To declare an interest, this volume contains an essay by me, 'Mad Governess or Wise Counsellor?' on the context and contents of Ruskin's (in)famous text Sesame and Lilies. Here below is the opening :
This chapter begins, unusually
for me, with an autobiographical anecdote that concerns my old school. Some little while ago I was invited to the
annual Founder’s Day, and as the invitation was insistent, I duly presented at 10.00am in the school
hall, to find a seat with my name on it. Much of the programme was familiar, a
rather uncanny sensation after so many years, but then members of the upper
sixth performed a drama written by themselves, which enacted episodes from the
story of the Pre-Raphaelite Brotherhood, involving John Everett Millais, Dante
Gabriel Rossetti, Elizabeth Siddal, John Ruskin et al. I knew then why I
had been invited, as an alumna who has written extensively about this group and
their art. Being a connoisseur of dramatisations and re-tellings of the
PRB’s now near-legendary events, I enjoyed the somewhat tongue-in-cheek
presentation by these stylish young women.
More followed, in the
speech by the head teacher. I recalled that in my day the head was a historian
and annually pulled out of the past some aspect of the school’s founding – by none
other than the redoubtable Frances Mary Buss, this being North London
Collegiate School and she being immortalised alongside Dorothea Beale, the
formidable founder of Cheltenham Ladies College:
Miss Buss and Miss Beale
Cupid’s darts do not feel;
How different from us,
Miss Beale and Miss Buss.
On this latest Founder’s
Day at NLCS the historical theme was art.
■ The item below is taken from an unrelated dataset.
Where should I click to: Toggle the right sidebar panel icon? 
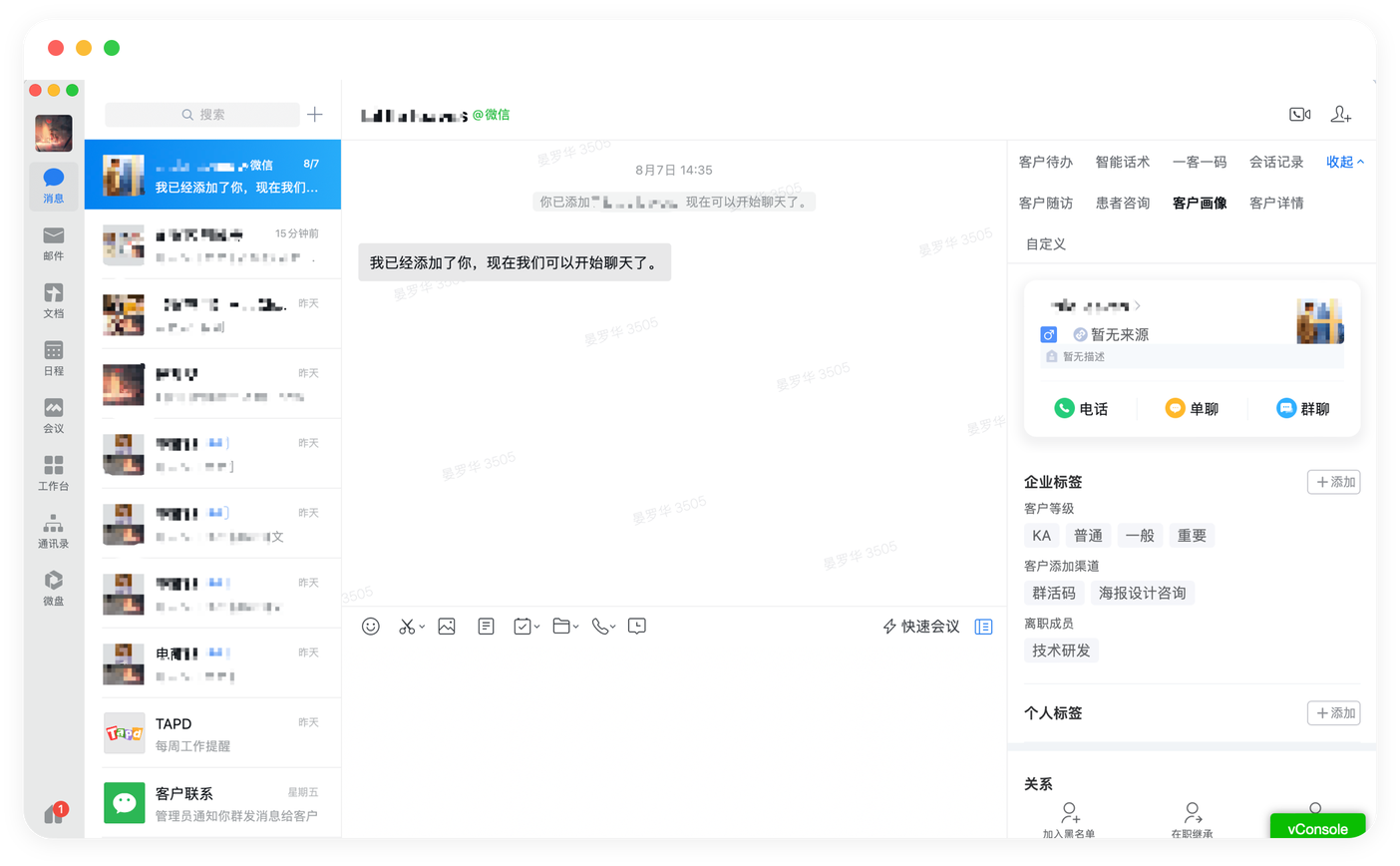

Frances Buss’s father was an unsuccessful painter who taught drawing at
her new school, opened in 1850,and through whom she had artistic acquaintance.
In the school archive is the record of a visit by Millais, who happened upon a
student practising the harp, and also a letter to school governor Annie Ridley
from John Ruskin, in which he wrote: ‘I am much interested in what you tell me of
the school and of the feelings with which it has been founded’, adding, ‘I
might perhaps be able to come and see what you are doing and to hear how I
could promote it.’
This was intriguing to
hear, because the school’s founding principles were that girls’ education
should be as intellectually rigorous as that of their brothers, should include public
examinations and in due course preparation for university, and should also
involve regular physical exercise.
Whereas Ruskin, as has always been assumed, promoted gender difference
in education, ‘Sesame’ meaning classical
and scientific learning for a boy, ‘Lilies’, sympathy and service to others for
a girl:
All such knowledge …as may enable her to understand and even to
aid, the work of men … yet not as knowledge, not as if it were for her an
object to know, but only to feel and judge….
And
Solemnly she is to be taught to strive that her thoughts of pity be
not … feeble … nor her prayer …languid … for the relief from pain or her husband
or child [or] when it is uttered for the multitudes who have none to love them
– and is “for all who are desolate and oppressed”
So what brought these two views into potential collaboration?